Scott B. MacDonald
Chile – Inflation
Up: Chile’s central bank in early June
announced that its inflation rate forecast for 2004 is
rising, largely due to higher-than-expected oil prices.
The old inflation forecast for the year was 2%, It has
been raised to 2.1%. Chile imports 90% of its oil needs.
China – Fitch
Calls for More Slowing Measures: On May 17, 2004 rating
agency Fitch stated that China needs to do more to rein
in its breakneck economic growth but a drastic slowdown
is unlikely. According to Brian Coulton, head of Asia Sovereign
Ratings at Fitch: "Our base case is not for a hard
landing in China. Growth isn't going to come crashing down
to a halt." Fitch expects China's economic growth
to slow in the second half, with 2004's growth rate averaging
around 8.5 percent and slowing to around seven percent
in 2005. Coulton added: "Our view is the authorities
in China have caught this boom early enough, meaning a
hard landing is not inevitable. It doesn't mean they've
done enough...we do want to see further measures and in
our view they do need to bring interest rates up," China
has not raised interest rates for nine years but media
reports have said that a rate hike is imminent.
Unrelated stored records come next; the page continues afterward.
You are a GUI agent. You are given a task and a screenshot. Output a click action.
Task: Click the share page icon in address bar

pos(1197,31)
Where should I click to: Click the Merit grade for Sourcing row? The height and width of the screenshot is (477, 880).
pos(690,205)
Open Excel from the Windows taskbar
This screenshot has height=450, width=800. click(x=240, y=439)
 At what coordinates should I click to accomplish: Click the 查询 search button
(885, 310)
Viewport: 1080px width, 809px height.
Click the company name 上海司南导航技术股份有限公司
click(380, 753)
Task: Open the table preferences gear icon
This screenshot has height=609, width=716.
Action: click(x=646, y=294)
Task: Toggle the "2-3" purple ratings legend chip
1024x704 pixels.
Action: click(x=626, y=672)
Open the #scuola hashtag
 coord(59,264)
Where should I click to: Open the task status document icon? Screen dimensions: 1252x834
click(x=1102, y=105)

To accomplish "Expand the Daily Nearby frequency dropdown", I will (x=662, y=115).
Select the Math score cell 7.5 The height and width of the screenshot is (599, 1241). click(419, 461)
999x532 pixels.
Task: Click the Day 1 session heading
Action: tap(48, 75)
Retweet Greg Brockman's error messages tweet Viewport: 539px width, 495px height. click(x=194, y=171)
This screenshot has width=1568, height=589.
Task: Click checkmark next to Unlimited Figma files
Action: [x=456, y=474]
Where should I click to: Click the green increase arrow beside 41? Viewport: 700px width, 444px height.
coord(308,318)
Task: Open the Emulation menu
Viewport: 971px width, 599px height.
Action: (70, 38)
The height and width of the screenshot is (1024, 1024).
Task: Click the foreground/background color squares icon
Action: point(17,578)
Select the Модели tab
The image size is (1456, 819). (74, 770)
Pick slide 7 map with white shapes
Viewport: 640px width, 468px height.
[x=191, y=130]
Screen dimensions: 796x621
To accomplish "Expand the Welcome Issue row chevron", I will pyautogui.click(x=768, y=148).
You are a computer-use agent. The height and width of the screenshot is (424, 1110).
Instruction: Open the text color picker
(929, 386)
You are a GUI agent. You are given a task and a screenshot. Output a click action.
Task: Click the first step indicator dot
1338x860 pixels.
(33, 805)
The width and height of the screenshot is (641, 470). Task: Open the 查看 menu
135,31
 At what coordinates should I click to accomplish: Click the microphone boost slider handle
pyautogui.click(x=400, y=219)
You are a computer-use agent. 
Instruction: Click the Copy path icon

China is
struggling to slow its economy, which grew 9.8 percent
between the first quarters of 2003 and 2004. Financial
markets are worried that authorities may be moving too
late to control growth and that boom will turn to bust.
Alternatively, the measures to restrain the economy could
themselves push it into a severe slowdown.
Indonesia – Presidential
Elections: Campaigning began June 1 in Indonesia's
presidential race, scheduled for July 5. Five candidates
are contesting the elections, which will mark the first
time Indonesians will directly elect the country's president.
According to the most recent opinion polls, incumbent
President Megawati Sukarnoputri (with 11% of potential
votes) trails former Security Minister Susilo Bambang
Yudhoyono (with 41% of potential votes). Megawati has
been in office for 2 and half years, following the resignation
of President Wahid. Although she has restored some degree
of political calm to the country, many Indonesians believe
her time in office has been marked by indecisiveness
and she has sadly demonstrated a lack of initiative and
new ideas. In comparison, Yudhoyono comes across as a
more disciplined political leader, capable of providing
stability as well as new ideas. The candidate in third
place in the polls is former general Wiranto, who was
one of the top military people under President Suharto’s
regime and is tainted by human rights abuses in East
Timor. He polls at 10 and has the support of Golkar,
which has a national organization and financing. Rounding
out the field are Amien Rais (4.4%) and Hamzah Haz (3%).
In other Indonesia news, the consumer price index rose at a faster-then-expected
6.5% in May compared to a year earlier, the most in seven months. It is felt
that faster inflation could force the central bank to raise interest rates,
which are close to six-year lows. Inflation could average as much as 7% in
2004, higher than the government forecast of 6%. There is also concern that
higher rates could break the pace of economic growth – not a good thing
in a country where people have been struggling on the economic front since
the debacle in 1997-98.
Mexico – The Political Pot Stirs: In
early June, Mexico’s political situation suddenly became
a little more interesting with the resignation of Energy Minister
Felipe Calderon. Clearly, his unexpected departure sent tremors
throughout the Mexican political establishment. Though the
presidential elections are two years away, Calderon's resignation
was an indication that the country’s political parties
are preparing for battle. As one long-time Latin American observer,
Walter Molano, noted: “Although we were never optimistic
that the Fox Administration would pass any of the structural
changes, Calderon's resignation formally killed energy reform.
Fernando Elizondo Barragan, the new Energy Minister, said that
he would launch "Plan B," but he failed to provide
any details. Mexico is one of the two darlings in the emerging
markets, but it is also marching towards a new sexenio crisis.
It is too bad nobody really cares.”.
Malaysia – The
March 29th Elections: On March 29th, Malaysia
voters went to the polls to elect a new government.
As was the case over the last several decades, the
ruling multi-ethnic coalition, the Barison Nasional
or BN, won handily, reasserting the dominant role
of the United Malays National Organization (UMNO)
within the majority Malay community. The BN captured
198 of the 210 (90%) seats in the federal parliament
or 64.4% of all votes cast (up from 56.6% in 1999
and just below the 65% it scored in 1995). This was
decidedly good news for the standing Prime Minister
Abdullah Badawi, who had earlier assumed the leadership
role from longstanding Prime Minister Mohammad Mahathir.
Despite considerable speculation as the strength
of the Islamic issue in swaying voters to opt to
non-BN parties, Badawi marked his first outing as
national leader with a sweeping victory, which should
provide him the opportunity to further put his own
personal stamp on the direction of the country.